>>17627
>>17625
>>17629
These are... okay definitions imo.
I like >627's simple sum-up, but it's lacking a key element: tulpamancy is imaginary friends, except you bring all your common sense, knowledge, and wisdom to the table - you still need a bit of an open mind, but you shouldn't leave any of those behind. Imaginary friends, but you DON'T BULLSHIT YOURSELF. As an extension of this, you don't bullshit that a tulpa is anything but a mental construct, and you learn exactly what a mental construct is capable of doing. (hint, your identity is a mental construct, and you can think, remember things, use knowledge and skills, pilot the body, etc.)
On that note, >629 is a fairly typical tulpamancer view (though I can tell it's tempered by experience) and I have a lot of nitpicks. No offense anon but I'm gonna use the language I established in the last paragraph: there's a lot of bullshitting in the tulpa community and its typical view.
>the decision isn't to be made lightly
Why? A tulpa is a thought. A thought goes away when you stop thinking about it, that's pretty light.
>you will be responsible for someone else until
Someone else? A tulpa is a thought.
IMO, this view (which is common) is a useless moral line-in-the sand that comes as a result of treating tulpas as though they're separate minds, as though they were ghosts with their own internal life that you can put to an end. That requires a lot of far-out assumptions. In my view, tulpamancy is imagination, and you are free to imagine what you want, when you want. The reason to stick with your tulpa is not your responsibility to some external being, it's your responsibility to yourself (a self which encompasses your whole mind including the tulpa), to live a good enjoyable life and have a good time. Your goal and your compass is enjoyment.
>tulpas are teachers that harness symbiosis
This is more of that separate-consciousness type stuff, even veering into occult magic ghost territory. But I agree with the conclusion at least; tulpamancy is a force of good, the interaction between the host and a tulpa is healthy for them both as a whole. Only, in my view, the "whole" is the mind/body which hosts the ideas of host and tulpa - the benefit is internal harmony of the mind.

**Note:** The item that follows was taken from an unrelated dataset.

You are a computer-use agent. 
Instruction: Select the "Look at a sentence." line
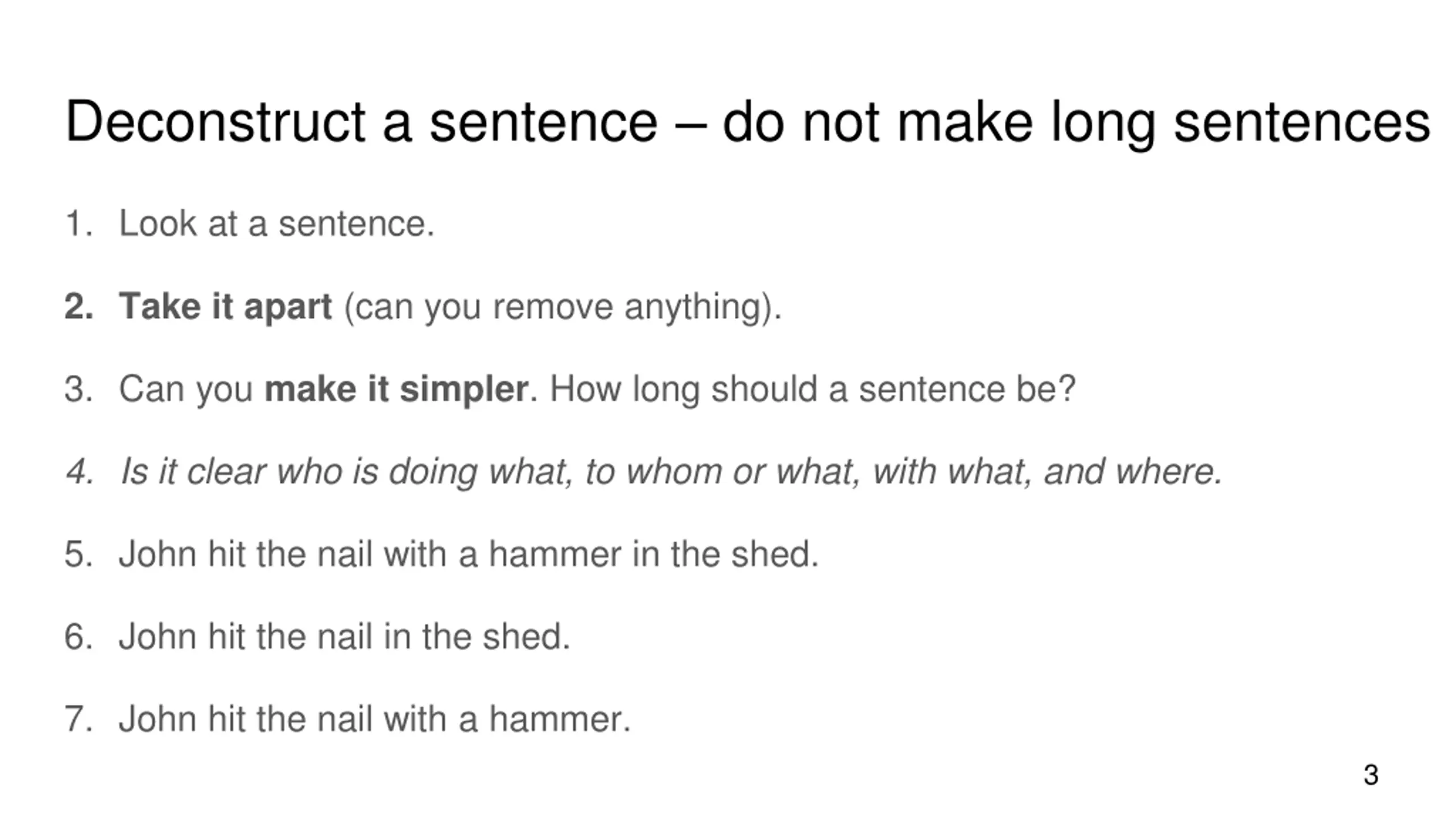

>has come a very long way from its Tantric Buddhist origins
mmmm, since I'm nitpicking I just want to voice how much I think the occult has destroyed and distorted the original principles, given that buddhism is all about anti-bullshit. Granted the theosophist who brought the concept into the english language probably wasn't talking to the most enlightened monks either. IMO the modern movement away from occultism and closer to psychology is the closest it's come to reflecting genuine tantra since it's been translated into english. side note, there is an academic currently working with a sanskrit scholar and tibetan buddhist to translate original texts on tulpas for the first time, so I'm looking forward to that.
With that over with though, I also want to point out that I do think a magickal spiritualist view can be easily synthesized with the psychological view, without sacrificing anything about what people generally understand to be common sense or scientifically valid. Running out of character limit but if you wanna chat about it lmk.
>>17620
I mean like, I don't want to have to explain a whole homebrew philosophy just to explain a little idea I had, or worse an important point that can benefit somebody's life. It's easier to use the language and experiences that everybody knows, as far as they will go.
>>17624
I (op) hosted the Esomareica panel last year and touched on tulpas and some tantric esoteric weirdness for the cult of mare, it was a good time and worth any anxiety. I was thinking about maybe doing a straightforward simple "tulpa panel" this year, as I've done for /mlp/con before (skipped this year though).